JAKARTA, KOMPAS.com - Bentrokan antarkelompok pecah di sekitar Jalan Pancoran Buntu II, Pancoran, Jakarta Selatan, pada Rabu (17/3/2021) malam.
Bentrokan tersebut buntut dari sengketa tanah antara warga Pancoran dengan PT Pertamina.
Edi Danggur, kuasa hukum para ahli waris Mangkusasmito Sanjoto, yakni pihak yang terlibat dalam sengketa lahan dengan PT. Pertamina memaparkan duduk perkara permasalahan.
Objek sengketa adalah 2,8 hektar tanah beserta 24 rumah di atasnya yang berlokasi di Jalan Raya Pasar Minggu No. 15, Pancoran, Jakarta Selatan.
"Tanah tersebut adalah milik ahli waris Sanjoto dan warga (yang tinggal) ditempatkan oleh Sanjoto sejak tahun 1981," kata Edi ketika dihubungi Kamis (18/3/2021).
Baca juga: Bentrok di Pancoran, Polisi Sebut Warga dan Pertamina Sama-sama Kerahkan Massa
Awalnya, versi dia, tanah tersebut diperoleh Sanjoto melalui Perjanjian Kerjasama No. 21 tanggal 2 Februari 1972, antara Sanjoto dan Anton Partono CS, yakni rekan bisnis Sanjoto.
"Dalam perjanjian kerja sama tersebut, diatur kewajiban Sanjoto untuk menyediakan uang, sedangkan Anton Partono CS wajib sertifikatkan tanah tersebut kemudian diserahkan ke Sanjoto. Sebab Sanjoto yang dikuasakan untuk menjual tanah tersebut kepada pihak ketiga," sambung Edi.
Namun, Anton Partono cs gagal menyerahkan sertifikat-sertifikat rumah tersebut kepada Sanjoto.
Menurut Edi, secara diam-diam, Anton juga membuat perjanjian jual beli ke pihak lain, yaitu PT. Nagasastra.
Kemudian PT. Nagasastra menjual ke PT. Pertamina.
Sanjoto sempat menerbitkan berita di sejumlah surat kabar bahwa tidak ada pihak yang boleh membeli tanah tersebut sebab sedang ada sengketa.
Baca juga: Kronologi Bentrok di Pancoran, Berawal dari Provokasi Ormas hingga Warga Jadi Korban
Sanjoto kemudian menggugat Anton ke Pengadilan Negeri Jakarta Barat-Selatan dan dimenangkan oleh Sanjoto sesuai dengan putusan No. 225/1973 G tanggal 7 September 1974.

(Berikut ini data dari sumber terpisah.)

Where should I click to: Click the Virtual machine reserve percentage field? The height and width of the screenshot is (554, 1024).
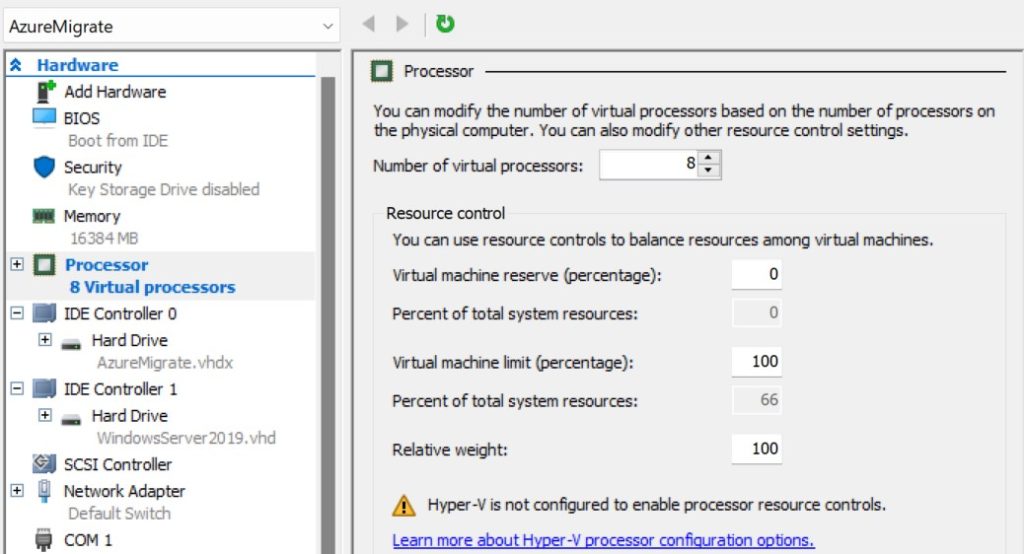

Salah satu amar putusan adalah penjualan rumah-rumah oleh Anton Partono CS pada pihak ketiga, dinyatakan tidak sah.
Putusan tersebut juga dikuatkan dengan putusan Pengadilan Tinggi DKI Jakarta No. 16/1975/PT Perdata tanggal 1 September 1975, serta di tingkat kasasi dengan putusan Mahkamah Agung No. 1675 K/Sip/1975 tanggal 16 Februari 1977.
Putusan tersebut kemudian dieksekusi.